Modified Hazen–Williams and Darcy–Weisbach Equations for Friction and Local Head Losses along Irrigation Laterals

In previous analytical approaches, the direct calculation of friction loss along a lateral is usually based on empirical power-form flow resistance equations, such as the Hazen–Williams and Blasius equations. The more generalized Darcy–Weisbach resistance equation is not usually applied since its friction coefficient varies along the lateral. In this paper, initially, the Darcy–Weisbach and Hazen–Williams equations are systematically compared, leading to a correction form for the Hazen–Williams coefficient. In addition, a more accurate procedure assuming a power function form for the Darcy–Weisbach equation along irrigation laterals is also proposed.
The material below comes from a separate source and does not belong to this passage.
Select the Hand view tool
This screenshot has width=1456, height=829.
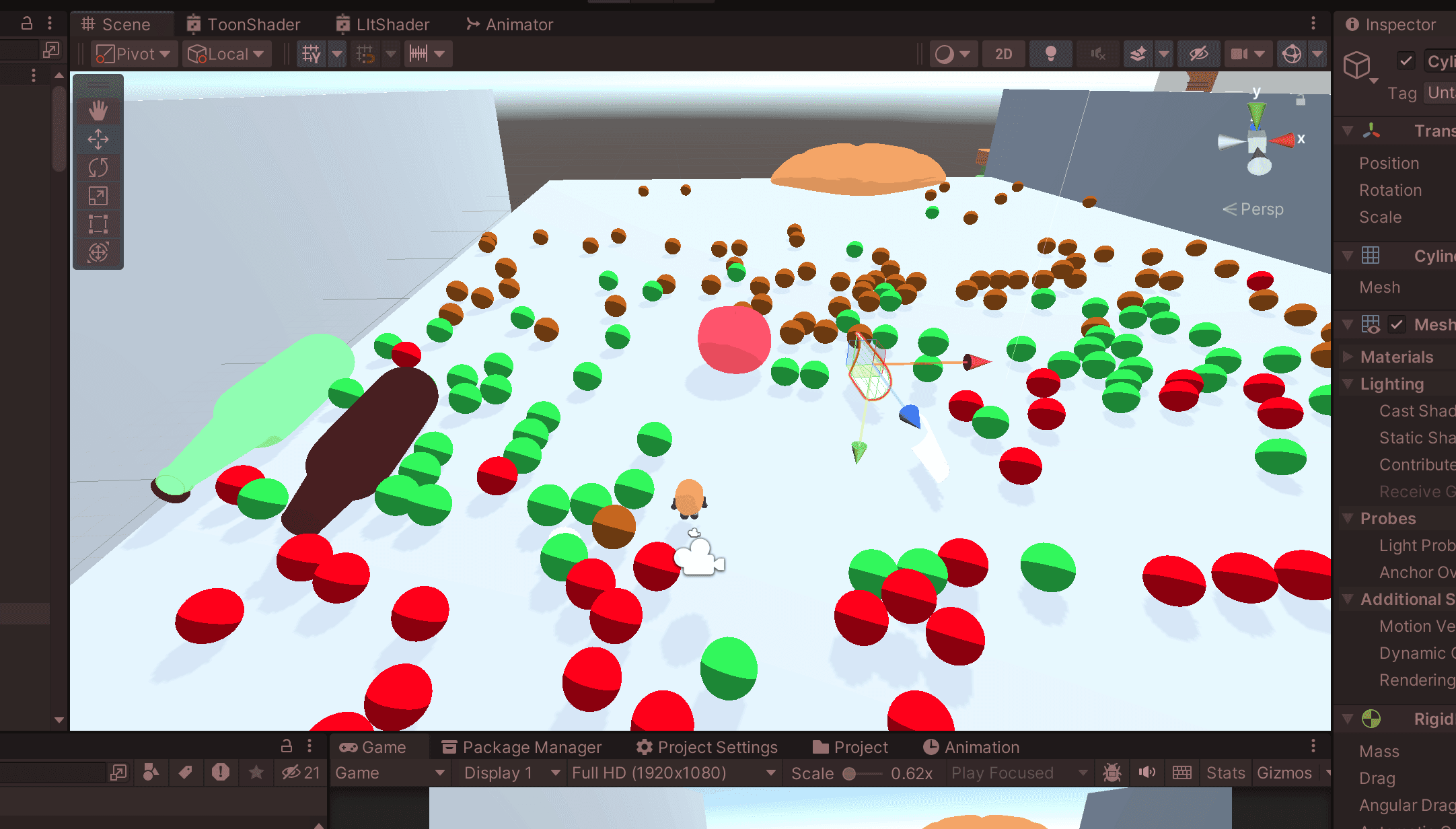[98, 110]
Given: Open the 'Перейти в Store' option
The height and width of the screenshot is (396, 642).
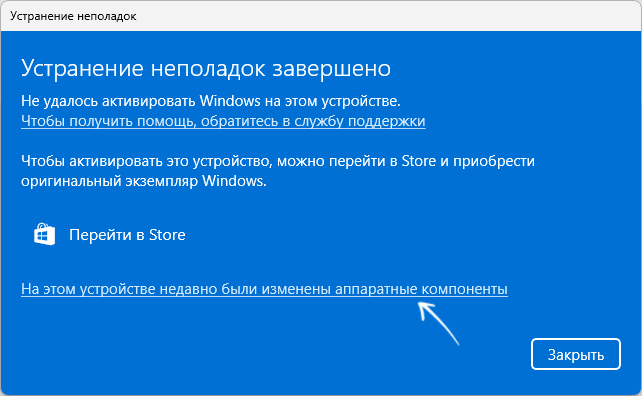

The systematic analysis of various typical flow pipe irrigation situations (e.g., sprinkler irrigation laterals of linear or radial-center pivot displacement, trickle irrigation laterals, and manifolds) indicates that the friction loss along laterals calculated using the Darcy–Weisbach equation closely follows a discharge-power form function. The two empirical parameters of the power function depend on the specific pipe characteristics as well as the specific range of discharge values along the lateral. The proposed analytical solution is extended to incorporate the local head loss, the velocity head variation, and the outflow nonuniformity along sprinkler and trickle irrigation laterals. The suggested direct computation solution is demonstrated in two application examples of sprinkler and trickle irrigation laterals and compared with accurate numerical solutions.